### SOURCE:
===
One part of a STEP-question from 1991 is
Prove that
$$1 + m \cos 2\theta + \binom {m} {2}\cos 4\theta + \cdots + \binom {m}{r}\cos 2r\theta + \cdots + \cos 2m\theta ~=~ 2^m \cos^m \theta ~\cos m\theta$$
I have tried a few things, proof by induction being one of the first. I tried adding
$$\sum_{i=0}^{m} \binom{m}{i} \cos 2(i+1)\theta $$
On both sides as an inductive step, making use of $\binom{n}{m} + \binom{n}{m+1} = \binom{n+1}{m+1}$, yielding (after some hopefully correct rearrangement)
===
### INSTRUCTIONS:
**a.** Summarize the post on the 1991 STEP identity in two sentences.
**b.** Using the post on the 1991 STEP identity, decide whether each statement agrees with it. Answer yes or no, and quote the words that decide it.
(i) The STEP question dates from 1991.
(ii) Proof by induction was the last approach the writer tried.
(iii) The inductive step relies on the identity $\binom{n}{m} + \binom{n}{m+1} = \binom{n+1}{m+1}$.
**c.** Extend the post on the 1991 STEP identity from the point at which it stops.

### RECORDED DATA:
===
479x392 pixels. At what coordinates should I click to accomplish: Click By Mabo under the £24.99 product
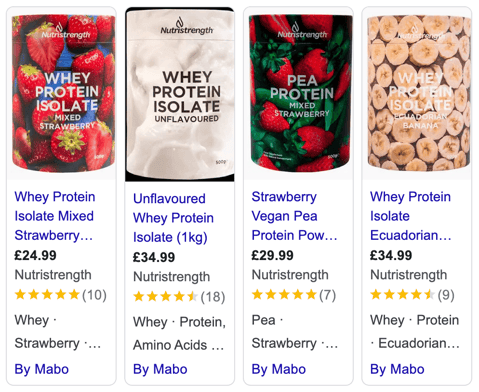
===
### TASK-BY-TASK RESULTS:
**a.** The post quotes part of a 1991 STEP question that asks for a proof that the sum of binomial coefficients $\binom{m}{r}$ times $\cos 2r\theta$, for r from 0 to m, equals $2^m \cos^m \theta \cos m\theta$. The writer has tried several approaches, starting with proof by induction: they add a further binomial sum to both sides as the inductive step and use $\binom{n}{m} + \binom{n}{m+1} = \binom{n+1}{m+1}$.

**b.**
(i) Yes: "One part of a STEP-question from 1991 is"
(ii) No: "proof by induction being one of the first"
(iii) Yes: "making use of $\binom{n}{m} + \binom{n}{m+1} = \binom{n+1}{m+1}$"

**c.**
$$\sum_{i=0}^{m+1} \binom{m+1}{i} \cos 2i\theta = 2^m \cos^m \theta \cos m\theta + \cos 2\theta \sum_{i=0}^m \binom{m}{i} \cos 2i\theta - \sin 2\theta \sum_{i=0}^m \binom{m}{i} \sin 2i\theta $$
However, it doesn't seem as if this leads to anything. One could go about it in another way, namely fiddle with the equation to make the right-hand side of the equation $2^{m+1} \cos^{m+1} \theta \cos (m+1)\theta$, though I can't quite see how that would be done.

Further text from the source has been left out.